Code release for Dissociating Decodability and Causal Use in Bracket-Sequence Transformers.
.
├── training/ Transformer + probe + intervention code (Dyck pipeline)
├── data_generation/ Dyck string sampling (Hewitt-style generator)
├── data/ Pre-generated Dyck sequences used by the base model
├── tree_utils/ Shared distance-probe utilities
├── paper_data/ Figure scripts and small JSONs behind the paper's plots
├── figures/ Final figure PDFs + teaser PNG (paper-referenced only)
├── results/ Aggregate probe metrics (Pearson / R² / attention mass)

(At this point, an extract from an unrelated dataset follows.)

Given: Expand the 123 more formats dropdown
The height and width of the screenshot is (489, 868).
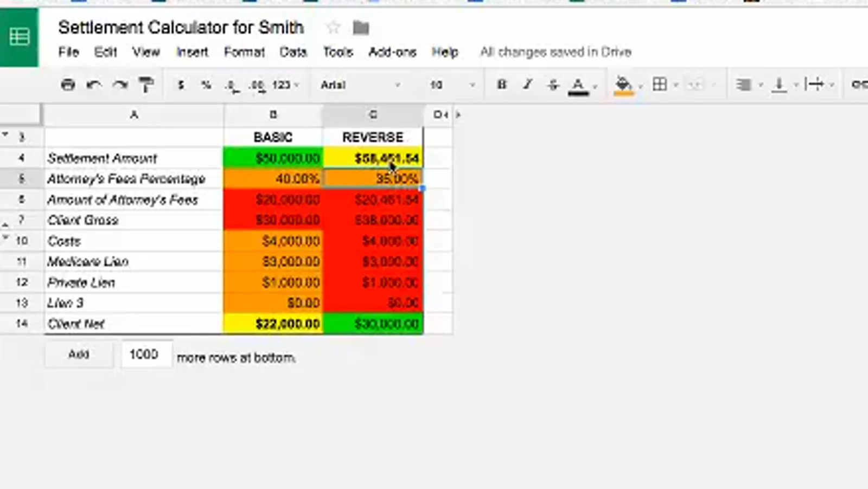Looking at the screenshot, I should (286, 85).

├── results_dyck_full_top_ablation/ Per-model top-of-stack ablation results
├── analysis/ Post-hoc summary CSVs and an artifact audit
└── experiment_results/ Probe-vs-position and corruption-tracking CSVs
All experiments use 2-layer, 1-head transformers with embedding dimension d ∈ {16, 32, 64} trained on Dyck-(k, m) sequences.
- Train base models (
k=20, m=10):training/run_base_multiseed_replication.sh - Train harder variants (
(k, m) ∈ {(20,18), (30,14), (40,10), (40,18)}):training/run_complexity_scaling.sh - Activation patching sweep:
training/dyck_attention_edge_ablation.py,training/dyck_causal_ablation.py - Subspace ablation (depth / distance):
training/dyck_causal_ablation.py,training/run_subspace_ablation_sweep.sh - Attention analysis:
training/dyck_attention_stack_analysis.py,training/run_attention_analysis.sh - Probe fitting + OOD evaluation:
paper_data/run_h_probes_ood.py,paper_data/run_proper_distance_probe_ood.py,paper_data/run_depth_correlation_ood.py - Query/key-space interventions:
training/dyck_qk_subspace_analysis.py,training/run_qk_probe_overlap.sh
Figure scripts in paper_data/ read from paper_data/*.json, results/, results_dyck_full_top_ablation/, and experiment_results/ and write PDFs to figures/. Run python paper_data/make_all.py to regenerate every figure.
See requirements.txt. Tested with Python 3.11+, PyTorch 2.2+, and matplotlib 3.8+.